Gilmour Academy gained the right to play St. Vincent St. Mary in the Division II state title game by overcoming Waverly and its storybook season.
Dayton, OH – There isn’t much mystery about which school will be favored to win the Division II state championship.
Akron St. Vincent St. Mary – the basketball mill that’s churned out LeBron James, Malaki Branham and, not so coincidentally, nine titles – is back in the state finals without any tournament opponent coming closer than 25 points.
So the Irish appear not to be playing for a crown as much as they’re awaiting a coronation, unless fellow Northeast Ohio parochial powerhouse Gilmour Academy can do something about it.
The Lancers (23-5) gained that right with a 58-43 victory over Waverly, ending the Tigers’ storybook run through the post-season that brought them back to the final four for the first time since 1970.
It’s a wonderful dream the town of 4,000 – located between Chillicothe and Lucasville – has been living, but precious few are the public schools from modest-sized communities that win a D-II title these days.
Norwalk and New Concord John Glenn have done it in the past 15 years, but otherwise it’s been the private schools’ purview or teams from Dayton or another big-city suburb.
Gilmour kinda-sorta fits that latter description and then again, seems an outlier.
The Lancers are making their first trip to the boys state semis since 1992, but their school surely isn’t a stranger to hoisting OHSAA gold trophies.
Teams from Gilmour have won 11 state championships in seven different sports since 2005, so it appears the investment in boys basketball is paying off by providing the chance to add to that haul.
The Lancers will have a puncher’s chance because of wondrously-talented junior guard Brandon Rose, an angular 6-3 shooter who also plays spidery defense.
His basket in close with just over four minutes left repelled Waverly’s last best chance to fight back from a 37-23 deficit it faced early in the third quarter.
Rose, who finished with 23, kept the Tigers at bay after they drew within 46-37.
Two more field goals from Gilmour took the lead to 15, assuring head coach Dan DeCrane’s team a shot at St.
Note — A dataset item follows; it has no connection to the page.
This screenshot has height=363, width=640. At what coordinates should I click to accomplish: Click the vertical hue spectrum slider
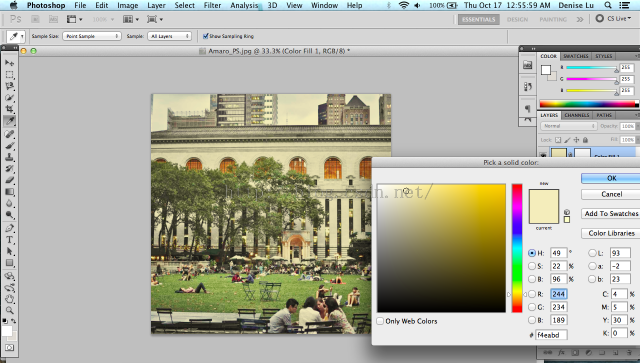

V.
The Irish (22-4) did not play Gilmour during the regular season.
Trey Robertson – the kind of player who blends in during the layup line, but quickly shows why he’s a two-time Southeast District player of the year – led the Tigers with 19 points to finish his career with 2,072 points.
Given its 52-year gap between state semifinal appearances, Waverly came out as nervous as one might expect.
The Tigers faced a 13-2 hole after just 4 ½ minutes, but quickly awoke and rallied behind Robertson, a hustling 5-11 dervish the movies romanticize with footage of him hoisting jumpers in the driveway by moonlight.
After a teammate split two free throws, he dropped a triple from the left wing and then drove hard to the hoop as the quarter neared its end.
Robertson’s shot got blocked, but he hustled back from out of bounds and took a teammate’s pass in the left corner, where he landed another trey as the period concluded.
That burst ignited the Tigers, who joined in the fight after Robertson scored his eighth straight point to start the second quarter.
By the midpoint of the period, three other Waverly starters had scored and it had erased Gilmour’s early 11-point bulge, forging a 20-20 tie.
The Lancers, however, responded with the last 10 points of the half to put Waverly on its heels again and foreshadow the finish.